Published Mar 20, 2010
RelloydRN
94 Posts
I'm just curious on what you guys are using for your physical assessment. I would always hear this debate on which penlight is better and sometimes they make comments that the other is actually harmful.
Incandescent:
1. Better visualization of colors when assessing body tissues. (e.g. throat, eyes, etc.)
2. Not harmful when used repeatedly in the eye.
3. Drains the battery faster.
4. Bulb gets busted easily when dropped.
LED:
1. Inaccurate color rendition especially in body tissues. (e.g. can't tell if jaundice or degree of erythema)
2. Some says ( I actually have not researched if there is ) that it is harmful if repeatedly used in the eyes.
3. Battery life longer.
4. Bulb won't break unless you hammer it.
Personally I am using the Incandescent one because I bought it cheap from Energizer.
sunnyskiesRN
30 Posts
I'd go for the incandescent one, but I'm old-school..
CraigB-RN, MSN, RN
1,224 Posts
LED and I got mine at a conference, so I didn't pay retail. But mine is color corrected and it puts out perfect white light.
Spritenurse1210, BSN, RN
777 Posts
Take the LED light and shine it in your own eye. Is it comfortable? I've done it and boy howdy did it hurt my eyes. I like the German reusable penlight. It is darn near indestructible and cheap in the long run. All I have to replace are batteries.
FrankyStarling
7 Posts
LED: lightweight, tough, reliable.
Dalzac, LPN, LVN, RN
697 Posts
I was always partial to the free ones LOL But the one I bought was incandescent
ello7
41 Posts
Honestly, I have one of each. I work in neuro, so you need a good one to assess pupils. I usually only use the LED one on pts who are intubated/sedated/etc to get a better assessment on someone who can't talk to me. I would never shine that LED light in someone's eye who is awake and conscious... that would be cruel.
murphyle, BSN, RN
279 Posts
I have two: the big fiber-optic illuminator head that fits on my Welch Allyn otoscope/ophthalmoscope set (lab use only), and the little pocket LED light I carry in the department. The overhead lights in our EC are so bright that a plain incandescent penlight won't put out enough light to produce any kind of pupillary reaction. Most drug-company "cheapies" I've seen are pretty dim to begin with.

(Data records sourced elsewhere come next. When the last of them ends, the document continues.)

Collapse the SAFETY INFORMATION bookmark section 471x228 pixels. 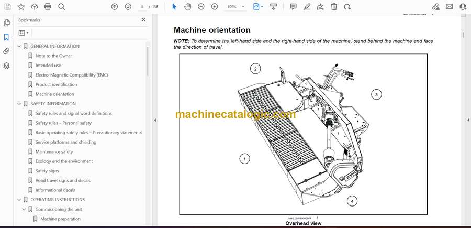pyautogui.click(x=19, y=104)
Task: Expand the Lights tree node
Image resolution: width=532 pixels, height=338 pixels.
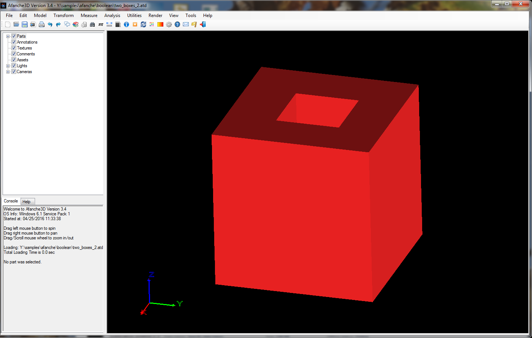Action: (8, 66)
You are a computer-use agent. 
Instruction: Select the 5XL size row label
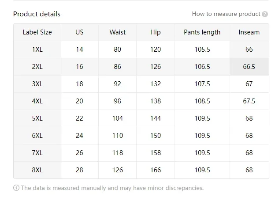(x=37, y=118)
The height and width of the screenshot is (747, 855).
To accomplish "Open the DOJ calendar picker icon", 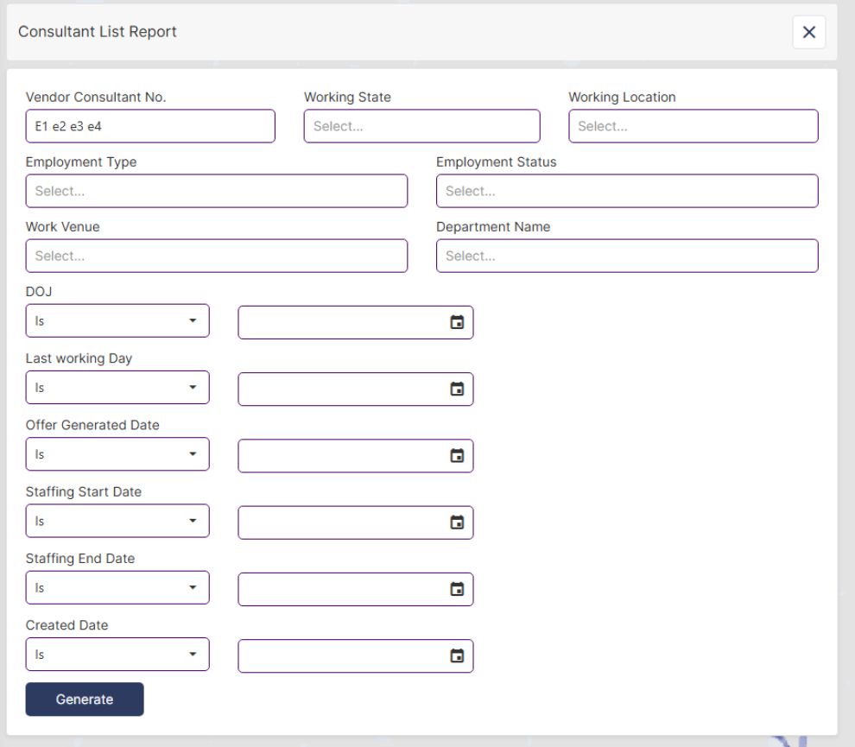I will point(457,322).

As for LEDs being harmful to eyes, you'd need a much more powerful light source than anything in a pocket penlight, and you'd have to be shining it under very precise focus in the exact same spot for hours on end to cause a corneal or retinal burn. The harm, such as it is, is that an awake patient in a dim room (such that the pupils are naturally dilated) might yell at you for shining a perceived bright light in their eyes unexpectedly. (This is also why, unless you have severe cataracts, your optometrist or ophthalmologist will turn down the power setting on the slit-lamp and ophthalmoscope. Full power in a normal, diagnostically dilated eye is acutely uncomfortable.)
313RN, BSN, RN
1 Article; 113 Posts
My SIL is an Opthamologist. When I had this question she told me incandescent, the LED was too powerful and would cause discomfort.
CdaleJekyll
34 Posts
I use an LED and when I check pupil response I just don't shine it straight into the eye. I use the edge of the beam or hold the light at an angle so it doesn't focus on the patients fovea centralis. If it does leave a bright spot on their retina it will be in their peripheral field where it won't bother them much.
dtjRN
3 Posts
I use the LED penlight. The brighter white light is better for me to use when doing pupillary assessment on my patients. The LED light in the penlights are not the high powered light that can cause harmful effects to the patient. The incandescent light do not last very long and the brightness of the light fades very quickly. When you are doing pupillary assessment you move the light source from the side of one eye to check the pupil reaction to the light. You don't shine the light source straight on from the center of the patient's eye. For consciousness patients, you would ask them to look straight ahead at an object across the room; this typically will cause the pupils to dilate, then move the light source toward the side of one eye while the patient continues to look straigt ahead. As a healthcare professional, you would let your patient know what you are going to do and what to expect before you do it.
As well, I have a product that I think the nurses on the site will love. It is every healthcare professional dream come true. It is 2 products in one; It is a combination Pen/Penlight with a pupil gauge. You never have to have 2 separate products again and this would make puipl assessment and documentation of your findings quite easy. It is light weight, has a bright white LED light, replaceable batteries, the black ink is refillable, and most of all it looks just like a pen. No one would know that you are carrying two functional products in one. I have one and I really like it. Let me know if you are intrested in obtaining one.
P_RN, ADN, RN
6,011 Posts
I just got out of the hospital last Sunday. Believe me the LED hurts like all heck.
I had a concussion and they checked my neuros every hour for 2 days. Do not use an LED for pupil response.
It's fine to do a patient check in a darkened room, but PLEASE have compassion for your patient's pain and have an incandesceant light for pupillary response.